The exercise »
In the text comparing the fast_io devices native_file and obuf_file, approximately how many syscalls does obuf_file issue?

Page text »
START
Device Syscalls Issued Approximate Time
native_file 1 048 576 ~200–500 ms
obuf_file ~16 (one per 64 KiB buffer fill) ~1–3 ms

That is a 100×–500× speedup for the exact same bytes written. The difference is purely the cost of syscalls.

For large bulk transfers (reading or writing megabytes at a time), the two are comparable because the syscall overhead is amortized over a lot of data. The gap only appears with many small operations.

5. Side-by-Side Example


#include <fast_io.h>
#include <fast_io_device.h>

int main() {
    // ----- Unbuffered: native_file -----
    // Use this when you already have large buffers in hand.
END
Dataset records »
START
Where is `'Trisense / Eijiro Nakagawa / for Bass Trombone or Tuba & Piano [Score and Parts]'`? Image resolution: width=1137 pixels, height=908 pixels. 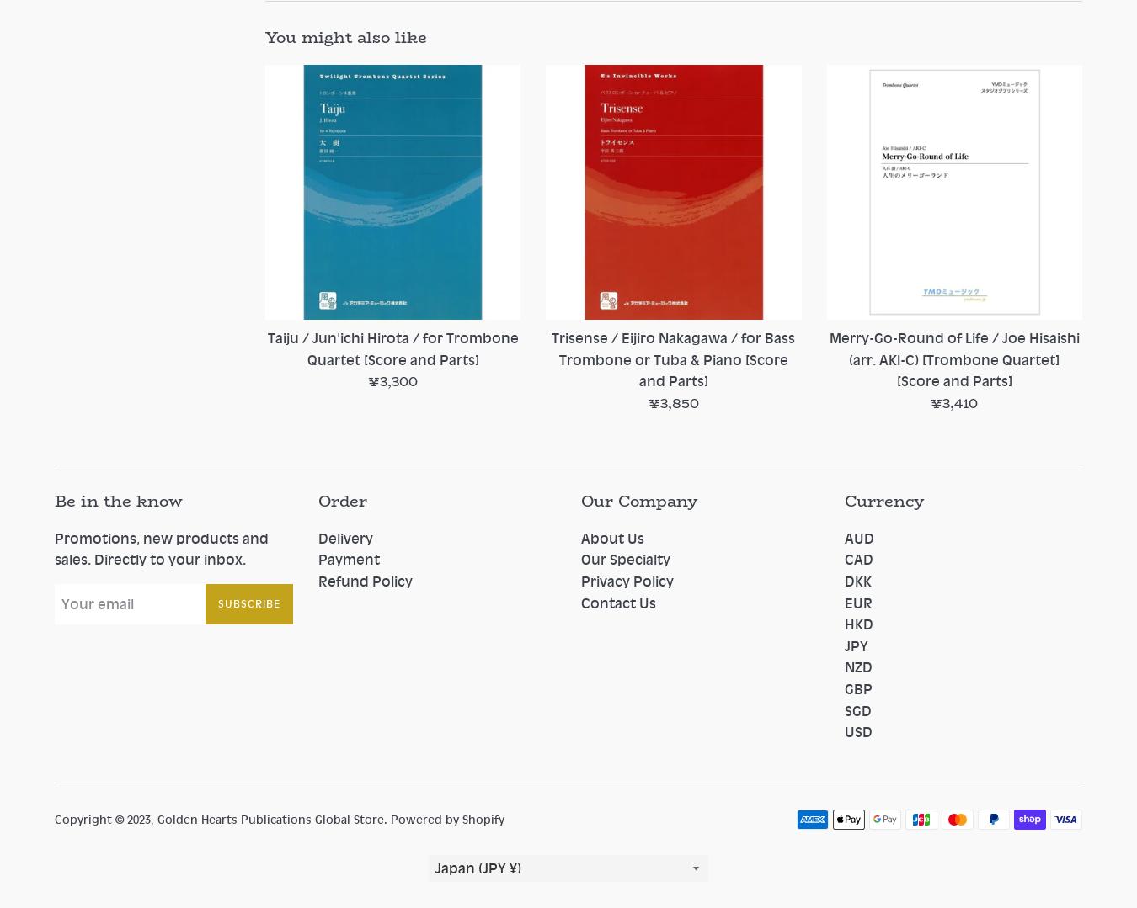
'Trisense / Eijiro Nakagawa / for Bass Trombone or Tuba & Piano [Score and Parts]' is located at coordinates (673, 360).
END
START
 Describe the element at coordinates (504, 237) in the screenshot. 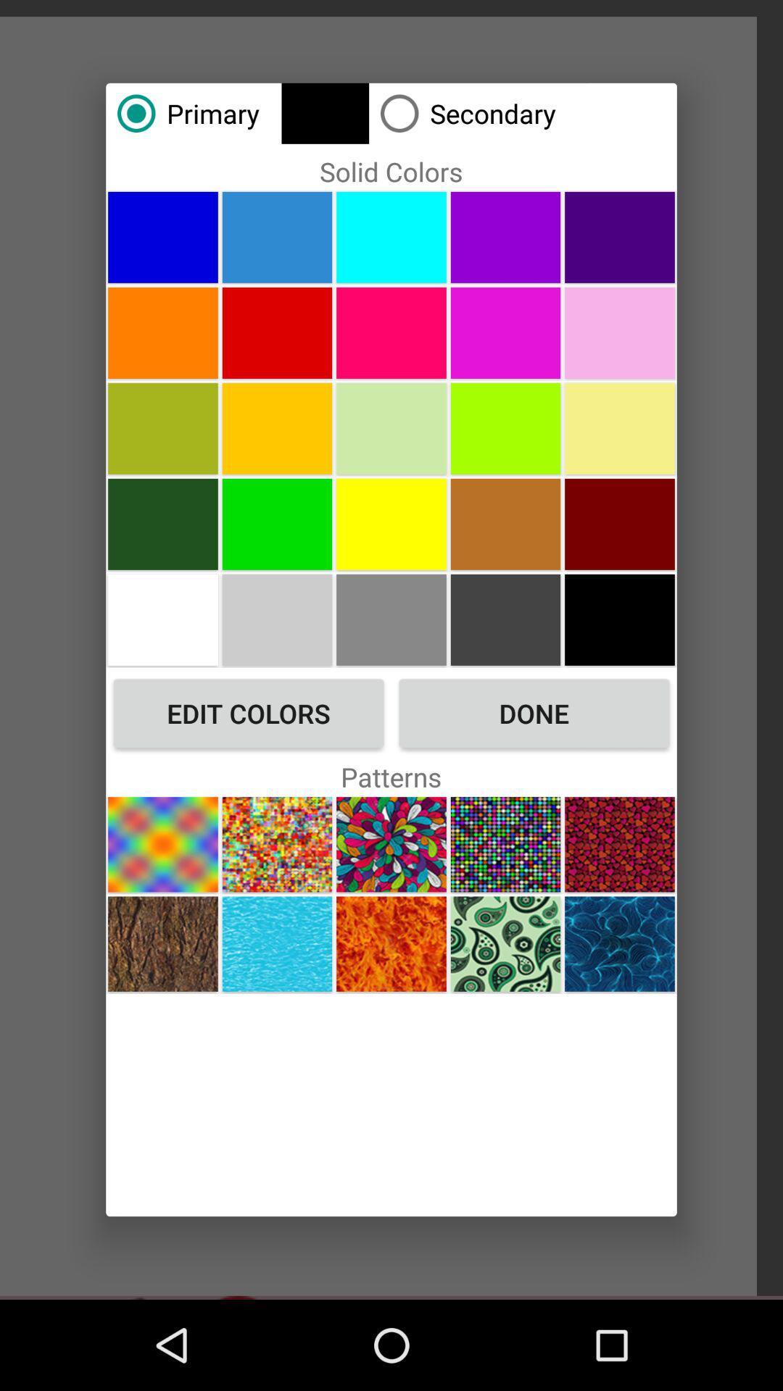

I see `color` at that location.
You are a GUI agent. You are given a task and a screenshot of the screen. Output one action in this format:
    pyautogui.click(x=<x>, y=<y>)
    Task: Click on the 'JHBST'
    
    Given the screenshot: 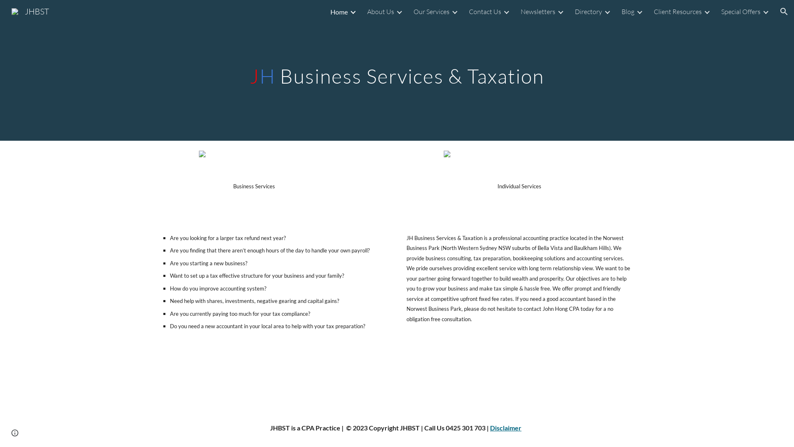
END
Answer to the problem »
About 16, one per 64 KiB buffer fill.